### SELECTED EXTRACT
________________
Although the Plzfpos spermatogonial population appeared unaffected in young Tsc2F/F Amh-Cre adults, we next assessed SPC status in a more detailed fashion in juvenile mice by flow cytometric analysis of fixed and permeabilized testis cells (see above). Immunostaining for the SPC marker Plzf together with the Sertoli cell marker Sox9 demonstrated minor, yet significant, alterations in the relative proportions of these cell types within the pre-pubertal testis (Fig5D and E). An observed decrease in the fraction of Sox9pos Sertoli cells from Tsc2F/F Amh-Cre testis could also be inferred from decreased expression of the Sertoli cell-expressed gene Amh as detected by RT–PCR of testis RNA (Supplementary Fig S4C) 39. Critically, however, the percentage of Plzfpos cells from Tsc2F/F Amh-Cre testis that expressed c-Kit was comparable to that of control testis, indicating that self-renewal versus differentiation decisions of SPCs was not substantially affected (Fig5F and G). Indeed, expression of glial cell line-derived neurotrophic factor (GDNF), a key Sertoli cell-derived factor that drives SPC self-renewal, was not significantly altered in Tsc2F/F Amh-Cre testis compared to controls (Supplementary Fig S4C). Together, these data suggest that while some relative expansion of the Plzfpos cell pool occurs in the pre-pubertal testis in response to aberrant mTORC1 activation in Sertoli cells, SPC fate and the SPC population of young adults are both unaffected.

Stra8-Cre preferentially marks mTORC1 active committed progenitors

Through efficient Vasa-Cre-mediated deletion of Tsc2 in SPCs, we have confirmed that aberrant mTORC1 activation in SPCs promotes differentiation commitment and results in germline degeneration 6. In contrast, Stra8-Cre-driven Tsc2 deletion within a subset of SPCs has no apparent functional consequences. Given that Stra8 itself is associated with germ cell differentiation 40, we considered that the Stra8-Cre transgene might exhibit selective expression in differentiation-committed SPCs. Deleting Tsc2 in those SPCs that already show evidence of mTORC1 activation (see above) and that make limited contributions to steady-state germline maintenance can explain the lack of phenotype in Tsc2F/F Stra8-Cre animals.
________________
### APPLY WHAT YOU READ
1/ Reproduce the stretch of the passage on Tsc2 deletion in the testis from "Stra8-Cre preferentially marks" through "Tsc2F/F Stra8-Cre animals.".
2/ Translate this sentence from the passage on Tsc2 deletion in the testis into Spanish: "In contrast, Stra8-Cre-driven Tsc2 deletion within a subset of SPCs has no apparent functional consequences."
3/ Extend the passage on Tsc2 deletion in the testis with one more paragraph that follows on from its final sentence.
________________
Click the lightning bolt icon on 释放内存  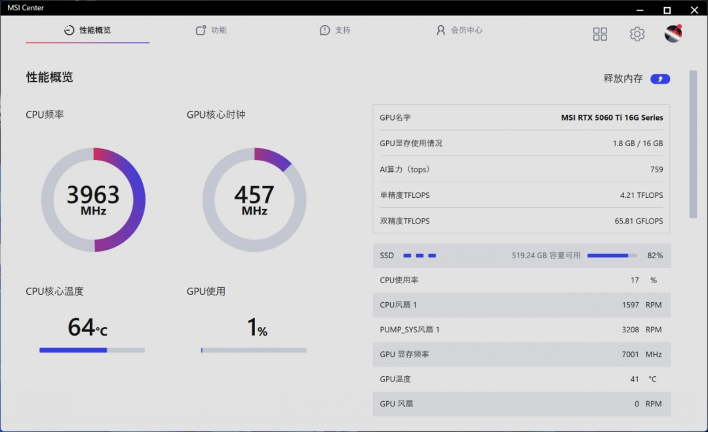coord(660,79)
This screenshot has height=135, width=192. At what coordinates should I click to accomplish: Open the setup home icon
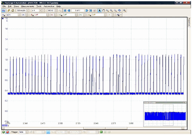13,10
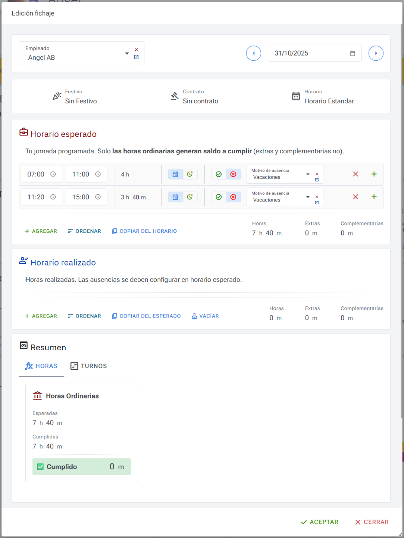Open employee record external link icon

[x=136, y=57]
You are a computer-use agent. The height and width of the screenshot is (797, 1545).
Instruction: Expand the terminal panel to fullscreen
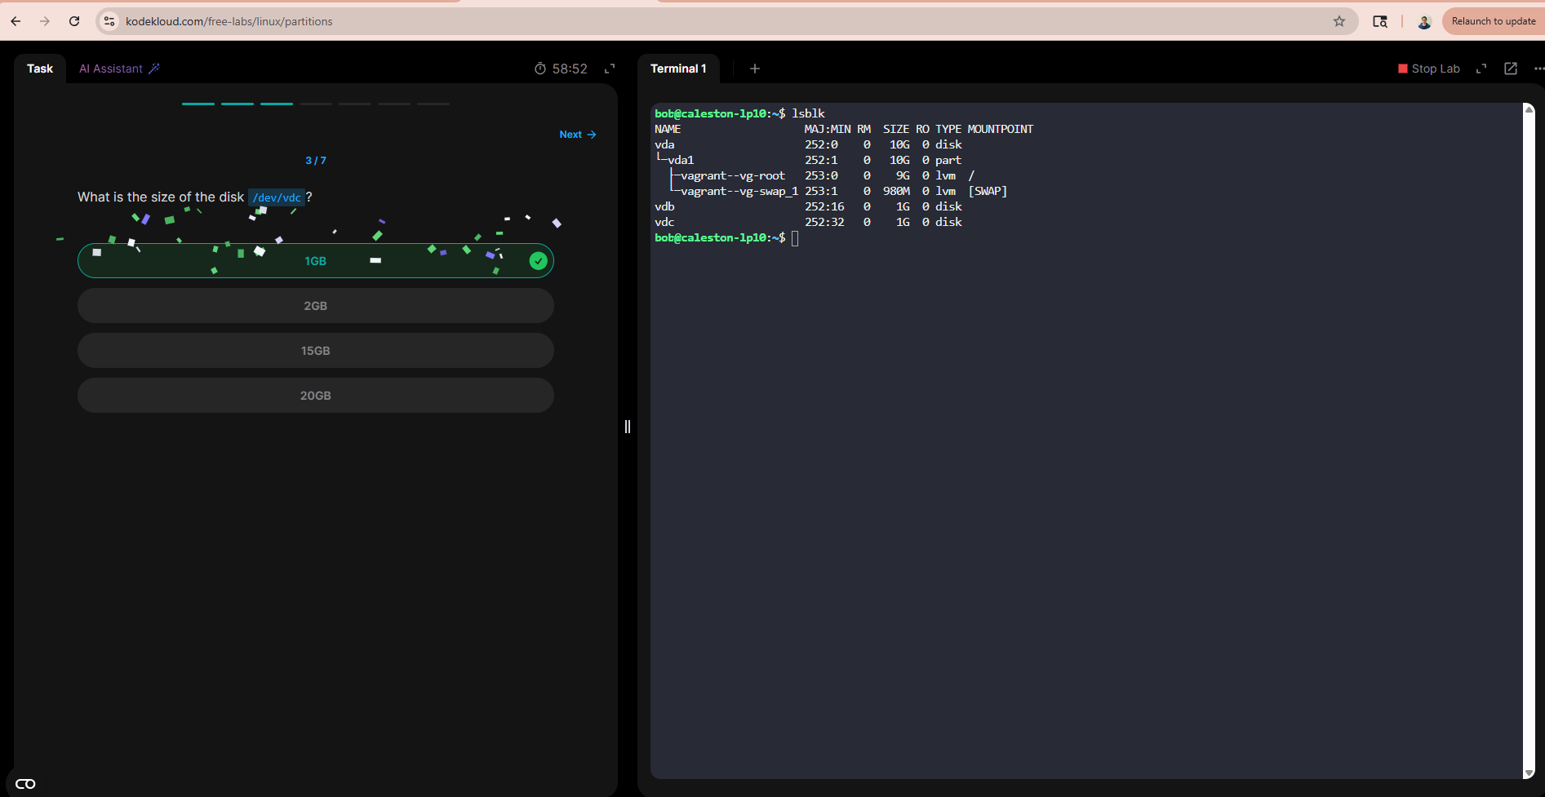1481,69
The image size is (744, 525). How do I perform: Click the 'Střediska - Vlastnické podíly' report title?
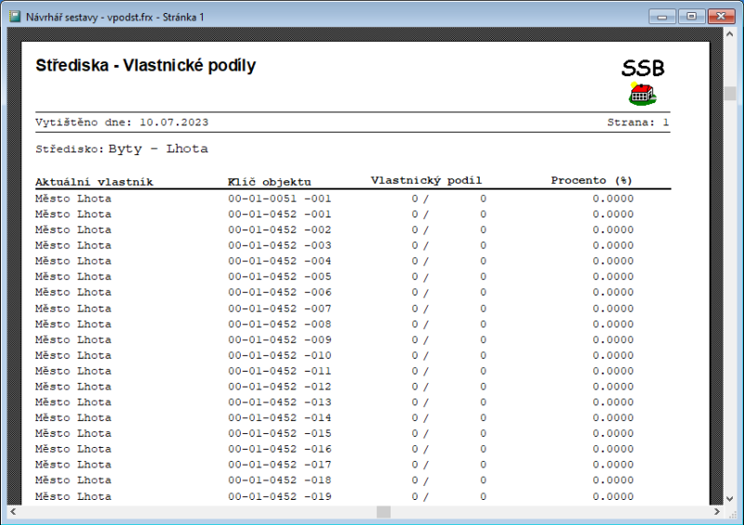145,66

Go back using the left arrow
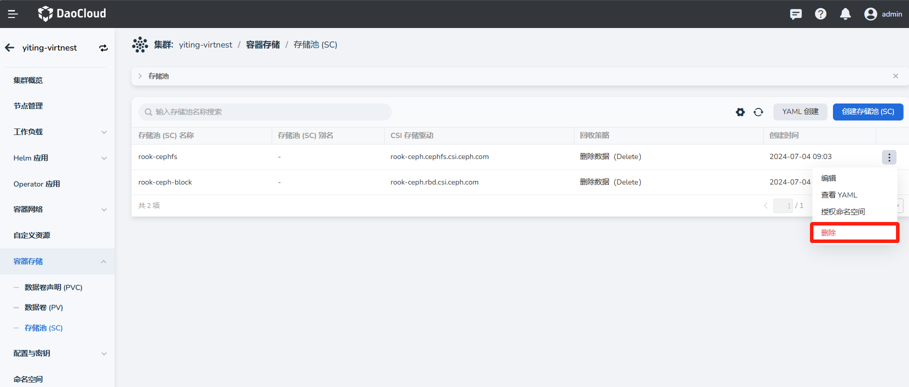click(x=10, y=48)
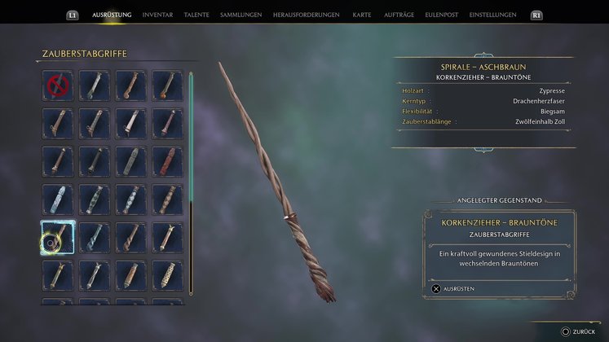The image size is (609, 342).
Task: Click the Zurück button label
Action: pyautogui.click(x=584, y=332)
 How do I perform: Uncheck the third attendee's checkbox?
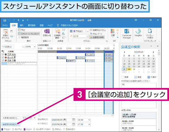point(3,60)
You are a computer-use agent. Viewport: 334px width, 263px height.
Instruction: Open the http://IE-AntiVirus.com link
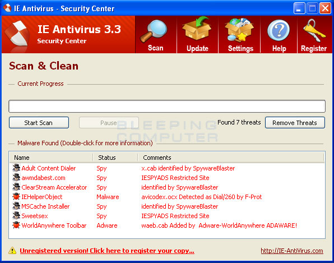click(292, 251)
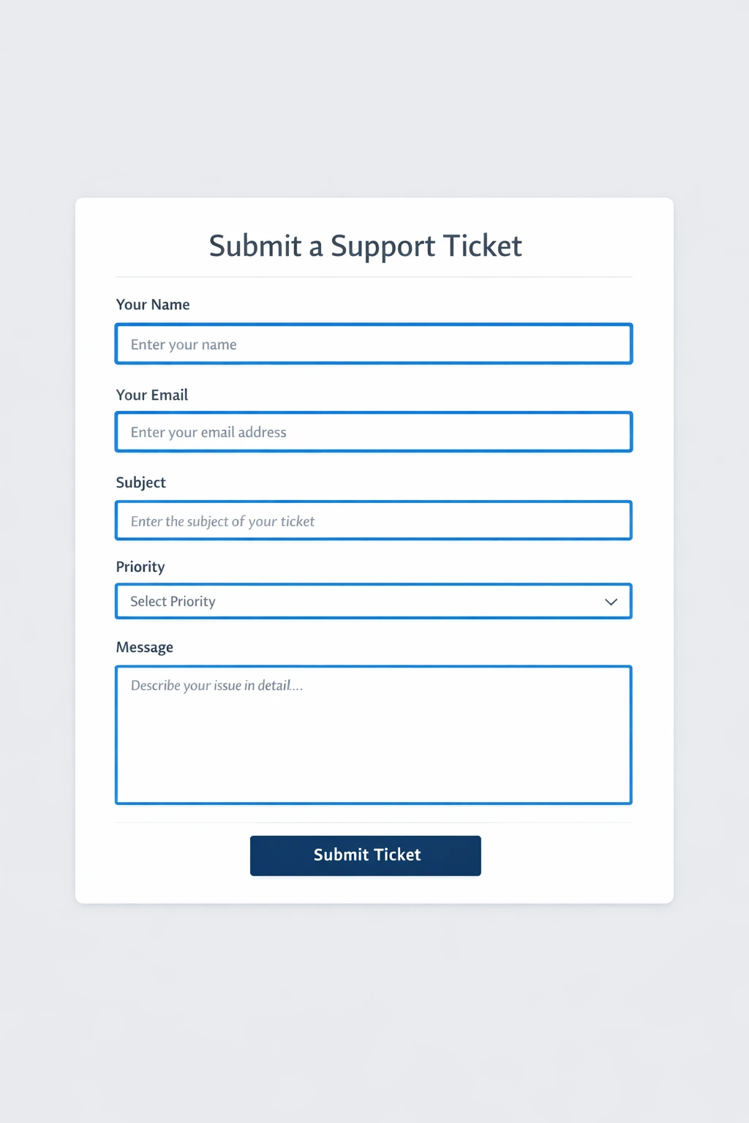Screen dimensions: 749x1123
Task: Click the Message label
Action: tap(144, 647)
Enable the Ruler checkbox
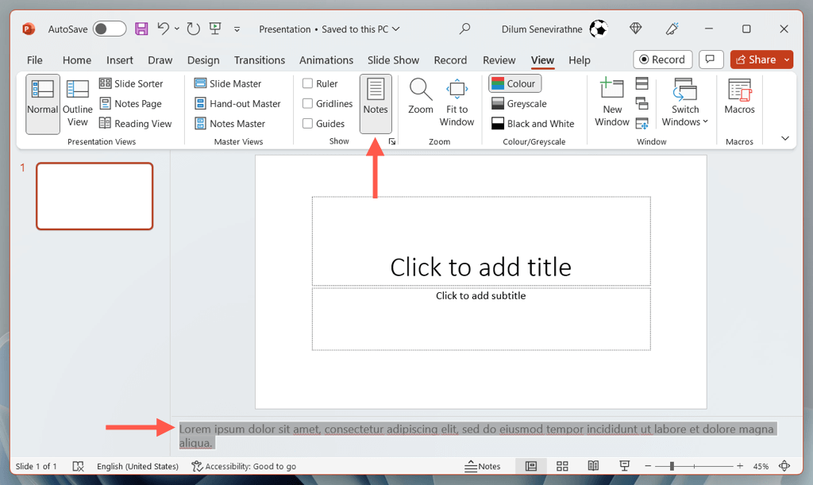Viewport: 813px width, 485px height. pos(306,83)
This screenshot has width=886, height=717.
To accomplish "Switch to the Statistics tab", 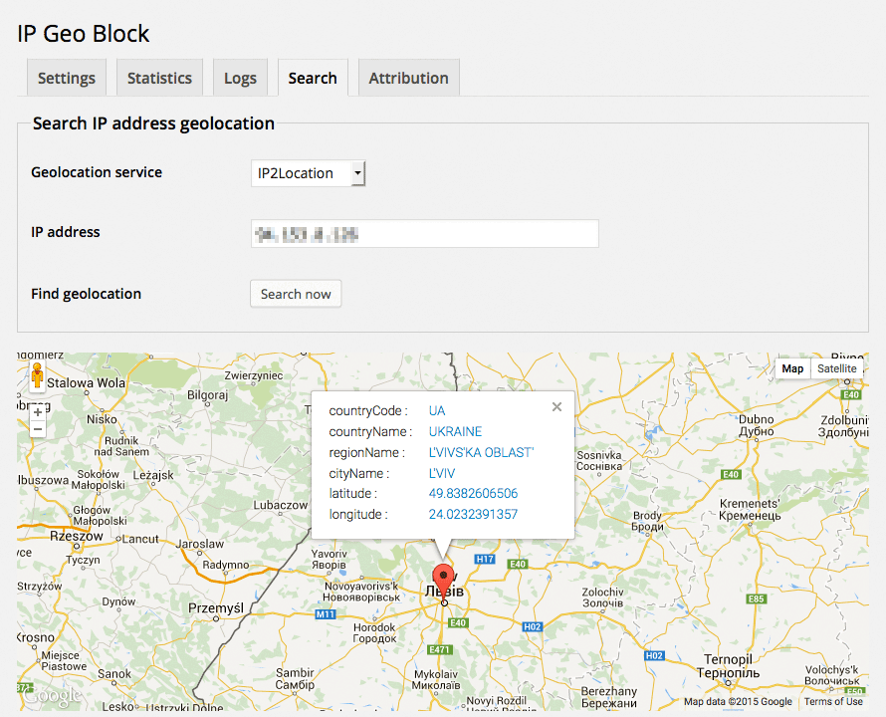I will click(x=159, y=78).
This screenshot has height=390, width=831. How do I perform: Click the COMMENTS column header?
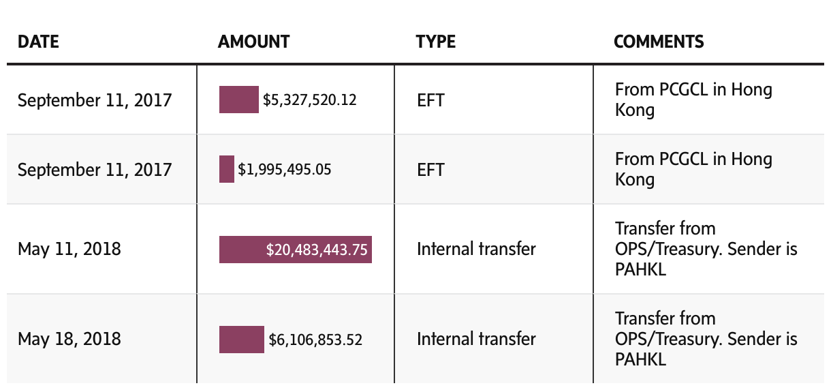(x=658, y=42)
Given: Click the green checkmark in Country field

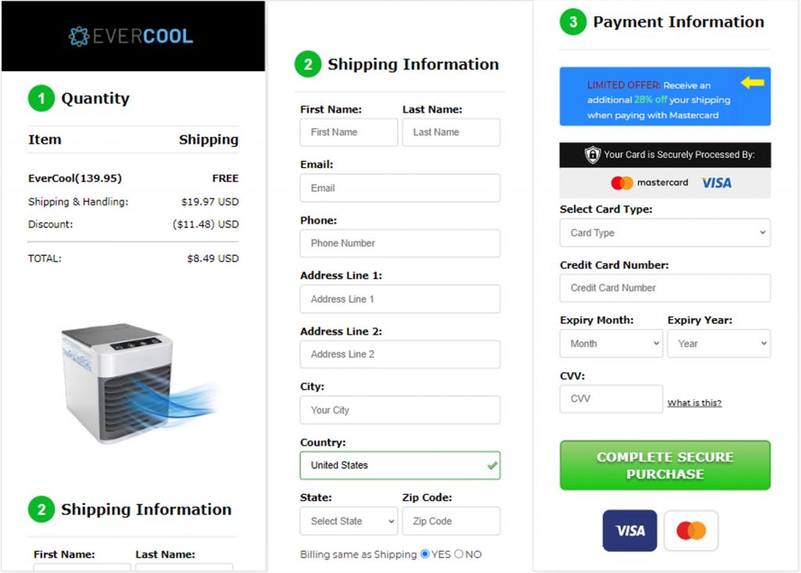Looking at the screenshot, I should point(491,465).
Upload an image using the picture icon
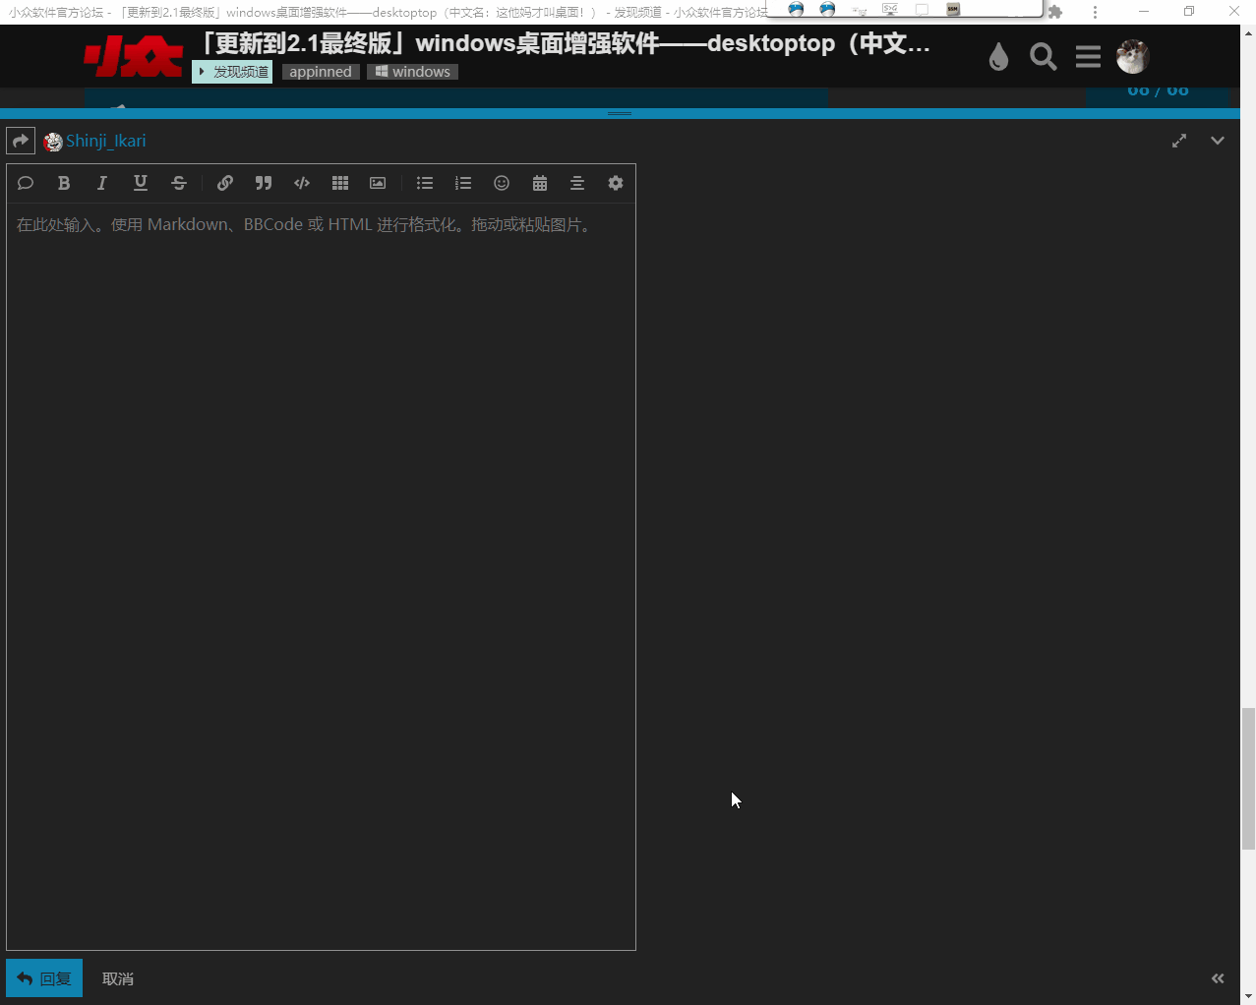The image size is (1256, 1005). coord(378,183)
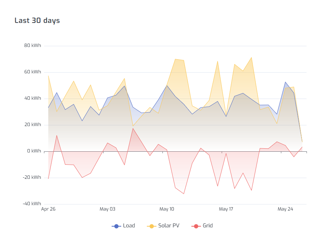Select the 80 kWh y-axis label

32,46
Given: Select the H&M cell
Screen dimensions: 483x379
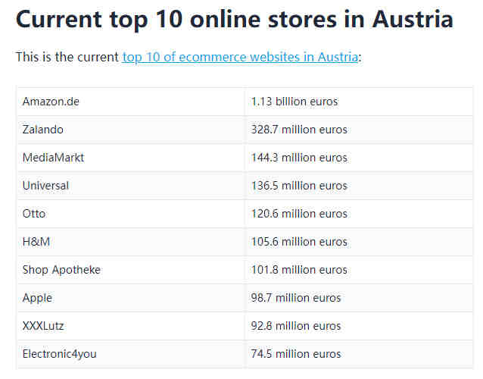Looking at the screenshot, I should (132, 242).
________________
### SOLVED PROBLEMS
1/
Stra8-Cre preferentially marks mTORC1 active committed progenitors

Through efficient Vasa-Cre-mediated deletion of Tsc2 in SPCs, we have confirmed that aberrant mTORC1 activation in SPCs promotes differentiation commitment and results in germline degeneration 6. In contrast, Stra8-Cre-driven Tsc2 deletion within a subset of SPCs has no apparent functional consequences. Given that Stra8 itself is associated with germ cell differentiation 40, we considered that the Stra8-Cre transgene might exhibit selective expression in differentiation-committed SPCs. Deleting Tsc2 in those SPCs that already show evidence of mTORC1 activation (see above) and that make limited contributions to steady-state germline maintenance can explain the lack of phenotype in Tsc2F/F Stra8-Cre animals.

2/ En cambio, la deleción de Tsc2 mediada por Stra8-Cre en un subconjunto de SPC no tiene consecuencias funcionales aparentes.

3/
To test whether Stra8-Cre is expressed in discrete subsets of SPCs as predicted, we crossed Stra8-Cre mice with transgenic Z/EG reporter animals that express enhanced green fluorescent protein (GFP) upon Cre-dependent deletion of an upstream βgeo cassette 12, 41. Importantly, from whole-mount analysis of adult and pre-pubertal Z/EG; Stra8-Cre testis, we confirmed that a fraction of Plzf-positive SPCs was GFP negative, thus indicating that they neither expressed Cre nor were derived from Cre-expressing cells (Supplementary Fig S5A). Correspondingly, analysis of juvenile Z/EG; Stra8-Cre testis by flow cytometry demonstrated that while a majority of SPCs were GFP positive, a discrete GFP-negative population was observed (Fig6A). In addition, cells initiating differentiation (Plzfpos c-Kitpos) were largely GFPpos, consistent with previous data and the pattern of Tsc2 deletion in Tsc2F/F Stra8-Cre testis (see above) 12.

Figure 6.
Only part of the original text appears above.